28

Using the following simple file:

using System;

public class Program{
        [STAThread]
        public static void Main(string[] args){
            Console.WriteLine("Boo");
        }
}

And then using the following command:

csc /target:exe /debug:pdbonly HelloWorld.cs

If you run this command and the PDB does not already exist then the PDB file size is 12KB. Otherwise, if the PDB file exists, then the new file size is 14KB.

Microsoft (R) Visual C# Compiler version 4.0.30319.17929
.NET 4.5

Anyone have any ideas what would explain this?

UPDATE:

  1. I do not experience this with .NET 3.5 and from the comments .NET 4 either.
  2. Using pdb2xml (http://blogs.msdn.com/b/jmstall/archive/2005/08/25/sample-pdb2xml.aspx), I cannot see any difference between the small and the larger one.
REA_ANDREW
  • 10,666
  • 8
  • 48
  • 71
  • 1
    You probably want to mention the version of the compiler you used. – leppie Mar 06 '13 at 15:22
  • You beat me to it :-) – REA_ANDREW Mar 06 '13 at 15:23
  • I use 4.0.30319.1, and I cannot reproduce the effect. Always 12 KB in size. – John Willemse Mar 06 '13 at 15:31
  • I am using .NET 4.5 (4.0.30319.17929) – REA_ANDREW Mar 06 '13 at 15:45
  • Maybe the 2KB are Informations of the Operating System due to the overwrite of the file. – Jehof Mar 08 '13 at 15:36
  • I'm not entirely able to reproduce this on a regular basis, but I managed to do a **[diff](http://pastebin.com/cRg6mkT0)** between the two files as I was able to reproduce this at least once. I assume it's just the order in which the components are being processed (multithreading?). Additional padding (block of 2KB?) will result in the file size change. See the raw view for best results. – Caramiriel Mar 08 '13 at 18:11
  • dia2dump returns the identical result, I put the dump here: http://www.heypasteit.com/clip/0Q1T – user287107 Mar 08 '13 at 23:54
  • 4
    PDB files use an undocumented file format ("MSF") that represents some kind of a virtual file system, so the size of the physical .PDB file doesn't represent the size of used data in it (you can have unused allocated pages that still take physical space). More here: https://code.google.com/p/pdbparser/wiki/MSF_Format – Simon Mourier Mar 10 '13 at 15:00
  • Is the version of the application set to automatically increase for each build? Maybe it is somehow linked? – rhughes Mar 11 '13 at 11:14
  • This is tested with 1 file, HelloWorld.cs. This is not a project, simply a file and the compiler. – REA_ANDREW Mar 11 '13 at 12:57

3 Answers3

18

My answer is simple, but maybe not so accurate. Let's use one debugger tool on our PDB files:

PDB

The only difference is PdbAge field. It means that PDB file is not recreated after each compilation! This file is modified, that's why it's size changes.

# COLLECTED DATA
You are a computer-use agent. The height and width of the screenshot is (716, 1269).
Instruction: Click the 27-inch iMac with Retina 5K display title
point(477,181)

# PROBLEM
Pull out the passage of the PDB file size thread starting with "1. I do not" and going on through "the larger one.", copied word for word. The listing above was taken from a different source than the thread on PDB file size.

# COMPLETE OUTPUT
1. I do not experience this with .NET 3.5 and from the comments .NET 4 either.
  2. Using pdb2xml (http://blogs.msdn.com/b/jmstall/archive/2005/08/25/sample-pdb2xml.aspx), I cannot see any difference between the small and the larger one.